**Task 1:**
Reproduce exactly the stretch of the records from the line containing "Task: Click download icon next to 日本語" through the end of the records.
**Task 2:**
Continue the guide on adding external networks to Kube-DC from the point where it ends.

**Source document:**

Additional External Network Configuration ¶

This guide explains how to add additional external networks to Kube-DC alongside the default cloud network.

Overview ¶

The configuration demonstrates how to add a second external network (public) to an existing Kube-DC setup that already has a cloud external network, using multiple VLANs on a single physical interface per node.

Network Types Explained by Example ¶

Cloud Network (`egressNetworkType: cloud`) ¶

Purpose: Default external network for most workloads
Subnet: ext-cloud (100.65.0.0/16) on VLAN 4013
Use Cases:
General internet access for applications
Standard egress traffic from project workloads
Cost-effective external connectivity
IP Pool: Large address space (65,000+ IPs available)

Public Network (`egressNetworkType: public`) ¶

Purpose: Premium external network for specialized workloads
Subnet: ext-public (168.119.17.48/28) on VLAN 4011
Use Cases:
Production services requiring dedicated public IPs
Load balancers and ingress controllers
Services needing specific public IP ranges or routing
IP Pool: Limited address space with real ipv4 addresses (16 IPs total)

**Task data:**
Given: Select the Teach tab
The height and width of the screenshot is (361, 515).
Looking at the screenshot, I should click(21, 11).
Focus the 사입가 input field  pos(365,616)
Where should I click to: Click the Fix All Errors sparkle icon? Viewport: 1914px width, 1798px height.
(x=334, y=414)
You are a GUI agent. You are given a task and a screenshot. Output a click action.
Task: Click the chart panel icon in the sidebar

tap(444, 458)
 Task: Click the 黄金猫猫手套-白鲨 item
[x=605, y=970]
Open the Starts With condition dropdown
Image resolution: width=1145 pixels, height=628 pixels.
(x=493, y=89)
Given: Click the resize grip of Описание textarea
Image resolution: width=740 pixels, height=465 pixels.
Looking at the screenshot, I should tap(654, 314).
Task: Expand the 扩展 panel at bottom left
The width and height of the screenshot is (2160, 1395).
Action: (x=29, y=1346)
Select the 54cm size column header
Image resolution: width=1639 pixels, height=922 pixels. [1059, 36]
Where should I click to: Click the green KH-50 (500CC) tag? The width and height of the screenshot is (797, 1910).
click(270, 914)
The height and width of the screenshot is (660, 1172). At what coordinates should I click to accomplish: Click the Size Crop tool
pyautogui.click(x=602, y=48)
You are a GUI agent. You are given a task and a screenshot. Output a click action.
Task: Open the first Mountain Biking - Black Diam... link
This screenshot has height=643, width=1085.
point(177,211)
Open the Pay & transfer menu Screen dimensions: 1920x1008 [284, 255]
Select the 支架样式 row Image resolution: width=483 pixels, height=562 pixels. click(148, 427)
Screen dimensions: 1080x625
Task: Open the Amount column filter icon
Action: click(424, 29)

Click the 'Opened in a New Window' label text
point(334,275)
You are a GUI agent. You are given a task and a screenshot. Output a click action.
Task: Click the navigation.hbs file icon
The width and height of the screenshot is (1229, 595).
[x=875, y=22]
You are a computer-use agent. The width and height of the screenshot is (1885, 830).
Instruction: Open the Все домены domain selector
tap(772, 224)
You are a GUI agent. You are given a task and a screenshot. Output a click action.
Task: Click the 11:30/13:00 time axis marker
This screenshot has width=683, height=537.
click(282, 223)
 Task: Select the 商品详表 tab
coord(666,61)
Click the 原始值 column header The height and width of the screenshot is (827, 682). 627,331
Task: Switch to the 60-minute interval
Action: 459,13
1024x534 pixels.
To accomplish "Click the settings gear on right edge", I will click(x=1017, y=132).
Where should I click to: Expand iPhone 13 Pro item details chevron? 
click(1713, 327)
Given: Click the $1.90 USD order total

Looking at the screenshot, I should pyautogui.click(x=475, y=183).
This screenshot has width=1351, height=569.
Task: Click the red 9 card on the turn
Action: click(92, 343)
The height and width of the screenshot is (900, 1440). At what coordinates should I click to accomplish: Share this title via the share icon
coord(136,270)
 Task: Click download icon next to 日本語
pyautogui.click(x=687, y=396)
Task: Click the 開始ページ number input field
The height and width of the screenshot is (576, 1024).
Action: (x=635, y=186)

**Response 1:**
 Task: Click download icon next to 日本語
pyautogui.click(x=687, y=396)
Task: Click the 開始ページ number input field
The height and width of the screenshot is (576, 1024).
Action: (x=635, y=186)

**Response 2:**
Architecture ¶

Physical Interface (enp0s31f6)
├── VLAN 4013 (Cloud Network) - 100.65.0.0/16 (ext-cloud)
└── VLAN 4011 (Public Network) - 168.119.17.48/28 (ext-public)

Example Cluster Usage ¶

shalb-demo project: Uses egressNetworkType: cloud → EIP: 100.65.0.102 (development/testing)
shalb-dev project: Uses egressNetworkType: public → EIP: 168.119.17.51 (development with public access)
shalb-envoy project: Uses egressNetworkType: public → EIPs: 168.119.17.52, 168.119.17.54 (production load balancer)

Choosing the Right Network ¶

Use Cloud Network when: - Need basic internet connectivity - Don't require specific public IP ranges

Use Public Network when: - Need dedicated public IP addresses - Have specific routing or compliance requirements - Running load balancers or ingress controllers

OVS/OVN Modifications Applied ¶

1. OVS Bridge Configuration ¶

The system automatically creates the necessary OVS infrastructure:

Bridge: br-ext-cloud - Physical interface enp0s31f6 attached with VLAN trunking - Trunk VLANs: [0, 4011, 4013] - Patch ports for both external networks: - patch-localnet.ext-cloud-to-br-int ↔ patch-br-int-to-localnet.ext-cloud - patch-localnet.ext-public-to-br-int ↔ patch-br-int-to-localnet.ext-public

2. OVN Logical Switches ¶

Two logical switches are created automatically: - ext-cloud (for VLAN 4013) - ext-public (for VLAN 4011)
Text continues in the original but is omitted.